[Saved entries]
---*---

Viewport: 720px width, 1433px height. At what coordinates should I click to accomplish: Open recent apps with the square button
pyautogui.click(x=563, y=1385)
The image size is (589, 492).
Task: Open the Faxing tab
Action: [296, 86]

---*---

Work required
Please reproduce the records exactly, without leaving any out.

Answer for the task
Viewport: 720px width, 1433px height. At what coordinates should I click to accomplish: Open recent apps with the square button
pyautogui.click(x=563, y=1385)
The image size is (589, 492).
Task: Open the Faxing tab
Action: [296, 86]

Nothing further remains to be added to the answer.